In some embodiments, the estimation module is specifically configured to: determining a search sequence with the length as the preset length by taking the current time as a reference; summing the sequence cost values of the whole search sequence to serve as the matching degree between the current observation image and the map; selecting a search sequence z with the highest matching degree by adjusting the slope v of the search sequence T (ii) a Will search for sequence z T The corresponding slope v is determined as the current velocity value of the agent.
In some embodiments, the first probability determination module is specifically configured to: to search for a sequence z T Selecting N adjacent candidate sequences as a reference; wherein N is a preset value; calculating the probability distribution of the N candidate sequences; assuming that the obtained probability distribution is a sample of gaussian distribution, estimating parameters of the gaussian distribution based on the obtained probability distribution, and taking the estimated gaussian distribution as the current likelihood probability distribution.

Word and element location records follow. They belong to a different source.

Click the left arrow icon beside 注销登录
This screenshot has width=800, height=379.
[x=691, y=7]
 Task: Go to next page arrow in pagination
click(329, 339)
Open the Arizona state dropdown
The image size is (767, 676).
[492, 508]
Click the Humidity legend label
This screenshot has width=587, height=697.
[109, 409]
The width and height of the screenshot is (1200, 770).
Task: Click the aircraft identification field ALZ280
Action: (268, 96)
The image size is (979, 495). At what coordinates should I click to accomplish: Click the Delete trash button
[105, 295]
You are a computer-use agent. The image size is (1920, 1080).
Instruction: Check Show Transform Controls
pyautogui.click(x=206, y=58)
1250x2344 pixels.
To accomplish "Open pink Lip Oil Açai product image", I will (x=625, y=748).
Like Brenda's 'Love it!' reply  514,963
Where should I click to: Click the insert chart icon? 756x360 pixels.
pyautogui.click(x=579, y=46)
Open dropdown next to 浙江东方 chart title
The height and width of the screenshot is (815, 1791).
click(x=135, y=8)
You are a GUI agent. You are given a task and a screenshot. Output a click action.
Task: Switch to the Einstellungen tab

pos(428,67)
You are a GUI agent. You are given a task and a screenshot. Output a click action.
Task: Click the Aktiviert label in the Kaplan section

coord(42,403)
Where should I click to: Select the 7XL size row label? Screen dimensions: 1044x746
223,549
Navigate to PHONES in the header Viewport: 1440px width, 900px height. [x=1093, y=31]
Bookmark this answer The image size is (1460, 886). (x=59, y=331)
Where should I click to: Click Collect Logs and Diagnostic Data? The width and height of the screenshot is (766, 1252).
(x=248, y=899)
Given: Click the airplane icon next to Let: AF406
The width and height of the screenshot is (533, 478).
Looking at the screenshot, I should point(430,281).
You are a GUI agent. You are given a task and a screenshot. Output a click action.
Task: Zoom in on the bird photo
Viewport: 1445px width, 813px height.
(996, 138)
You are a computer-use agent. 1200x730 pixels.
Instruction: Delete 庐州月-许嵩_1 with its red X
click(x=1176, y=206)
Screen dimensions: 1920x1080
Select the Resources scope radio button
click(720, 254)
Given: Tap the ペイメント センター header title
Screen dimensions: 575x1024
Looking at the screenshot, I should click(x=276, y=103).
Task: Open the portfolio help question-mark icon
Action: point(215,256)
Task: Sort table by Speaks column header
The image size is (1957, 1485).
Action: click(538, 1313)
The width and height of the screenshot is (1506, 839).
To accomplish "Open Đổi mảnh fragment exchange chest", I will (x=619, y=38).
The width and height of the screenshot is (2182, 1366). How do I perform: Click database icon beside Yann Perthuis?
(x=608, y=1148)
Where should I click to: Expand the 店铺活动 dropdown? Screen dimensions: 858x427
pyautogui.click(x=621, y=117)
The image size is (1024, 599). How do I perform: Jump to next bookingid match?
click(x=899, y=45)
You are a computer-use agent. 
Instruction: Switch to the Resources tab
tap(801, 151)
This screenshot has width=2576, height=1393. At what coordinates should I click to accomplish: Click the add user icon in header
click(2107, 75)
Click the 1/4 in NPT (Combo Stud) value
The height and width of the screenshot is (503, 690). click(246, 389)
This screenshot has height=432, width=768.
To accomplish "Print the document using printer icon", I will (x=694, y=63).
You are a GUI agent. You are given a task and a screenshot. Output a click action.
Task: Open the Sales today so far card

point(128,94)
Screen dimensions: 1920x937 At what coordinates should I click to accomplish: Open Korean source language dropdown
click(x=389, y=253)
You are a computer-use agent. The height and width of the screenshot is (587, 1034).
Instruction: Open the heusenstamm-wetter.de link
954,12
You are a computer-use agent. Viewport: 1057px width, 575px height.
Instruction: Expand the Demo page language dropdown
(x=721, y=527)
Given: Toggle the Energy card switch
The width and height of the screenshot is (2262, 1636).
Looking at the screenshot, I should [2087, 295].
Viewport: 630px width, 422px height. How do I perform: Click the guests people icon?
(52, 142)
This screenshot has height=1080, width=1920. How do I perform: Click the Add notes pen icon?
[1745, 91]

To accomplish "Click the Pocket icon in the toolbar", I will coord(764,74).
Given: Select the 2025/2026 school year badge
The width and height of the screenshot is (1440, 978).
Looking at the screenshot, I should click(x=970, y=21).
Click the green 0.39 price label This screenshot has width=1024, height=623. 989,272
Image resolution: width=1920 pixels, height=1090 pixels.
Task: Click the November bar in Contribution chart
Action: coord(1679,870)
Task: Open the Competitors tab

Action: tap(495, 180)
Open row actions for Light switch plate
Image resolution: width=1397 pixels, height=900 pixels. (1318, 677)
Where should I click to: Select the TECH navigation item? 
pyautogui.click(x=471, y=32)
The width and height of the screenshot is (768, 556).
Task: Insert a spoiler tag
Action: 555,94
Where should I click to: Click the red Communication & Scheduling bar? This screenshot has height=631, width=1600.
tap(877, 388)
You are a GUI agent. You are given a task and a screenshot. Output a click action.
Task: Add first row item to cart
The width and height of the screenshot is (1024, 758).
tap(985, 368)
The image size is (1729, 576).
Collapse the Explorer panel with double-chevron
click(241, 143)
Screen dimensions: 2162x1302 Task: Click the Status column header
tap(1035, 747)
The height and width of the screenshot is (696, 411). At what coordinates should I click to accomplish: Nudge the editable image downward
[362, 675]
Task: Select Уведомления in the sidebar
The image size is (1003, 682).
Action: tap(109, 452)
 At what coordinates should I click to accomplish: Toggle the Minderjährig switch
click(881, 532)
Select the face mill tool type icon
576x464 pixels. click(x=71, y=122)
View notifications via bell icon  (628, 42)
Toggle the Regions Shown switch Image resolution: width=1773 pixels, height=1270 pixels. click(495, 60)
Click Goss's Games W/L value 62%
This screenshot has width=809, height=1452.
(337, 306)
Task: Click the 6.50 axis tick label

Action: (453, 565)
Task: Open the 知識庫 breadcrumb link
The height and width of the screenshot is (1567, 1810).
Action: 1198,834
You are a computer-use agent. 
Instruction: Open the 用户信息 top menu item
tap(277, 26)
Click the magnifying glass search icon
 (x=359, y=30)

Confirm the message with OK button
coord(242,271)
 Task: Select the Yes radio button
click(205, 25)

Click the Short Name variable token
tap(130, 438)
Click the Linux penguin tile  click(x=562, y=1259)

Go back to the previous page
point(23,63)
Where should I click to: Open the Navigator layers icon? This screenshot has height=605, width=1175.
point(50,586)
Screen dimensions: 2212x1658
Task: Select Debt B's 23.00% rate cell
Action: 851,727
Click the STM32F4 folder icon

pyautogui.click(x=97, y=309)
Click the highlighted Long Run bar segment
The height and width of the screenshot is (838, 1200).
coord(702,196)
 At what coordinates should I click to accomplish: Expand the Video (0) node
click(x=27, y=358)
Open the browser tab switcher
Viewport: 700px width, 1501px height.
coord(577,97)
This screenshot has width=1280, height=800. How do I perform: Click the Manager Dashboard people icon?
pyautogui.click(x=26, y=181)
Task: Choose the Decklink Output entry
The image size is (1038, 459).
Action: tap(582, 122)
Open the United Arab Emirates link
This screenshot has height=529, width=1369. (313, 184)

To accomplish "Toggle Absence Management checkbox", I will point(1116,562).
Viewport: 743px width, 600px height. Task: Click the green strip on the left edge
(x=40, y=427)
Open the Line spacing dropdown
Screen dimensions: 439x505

In some embodiments, the update module is specifically configured to: based on the current likelihood probability distribution, the prediction confidence of the last state is calculated recursively by a Kalman filtering method, and the confidence of the current state is obtained.
In some embodiments, the scene recognition apparatus further includes a determining module, specifically configured to: after the confidence of the current state is determined, the recognition result of the current observed image is determined according to the confidence of the current state.
In some embodiments, the second probability determination module is specifically configured to: assuming that the probability distribution of the state transition is Gaussian distribution; and solving a kinetic equation describing the state transition and an equation describing the prediction process based on the current speed value to obtain the probability distribution of the state transition.
In some embodiments, the prediction module is specifically configured to: based on the probability distribution of state transition, the confidence coefficient of the current state is recursively calculated through a Kalman filtering method, and the prediction confidence coefficient of the next state is obtained.
With regard to the apparatus in the above embodiment, the specific steps in which the respective modules perform operations have been described in detail in the embodiment related to the method, and are not described in detail herein. The modules in the scene recognition device can be wholly or partially implemented by software, hardware and a combination thereof. The modules can be embedded in a hardware form or independent from a processor in the computer device, and can also be stored in a memory in the computer device in a software form, so that the processor can call and execute operations corresponding to the modules.
It is understood that the same or similar parts in the above embodiments may be mutually referred to, and the same or similar parts in other embodiments may be referred to for the content which is not described in detail in some embodiments.
It should be noted that, in the description of the present application, the terms "first", "second", etc. are used for descriptive purposes only and are not to be construed as indicating or implying relative importance. Further, in the description of the present application, the meaning of "a plurality" means at least two unless otherwise specified.
Any process or method descriptions in flow charts or otherwise described herein may be understood as representing modules, segments, or portions of code which include one or more executable instructions for implementing specific logical functions or steps of the process, and the scope of the preferred embodiments of the present application includes other implementations in which functions may be executed out of order from that shown or discussed, including substantially concurrently or in reverse order, depending on the functionality involved, as would be understood by those reasonably skilled in the art of the present application.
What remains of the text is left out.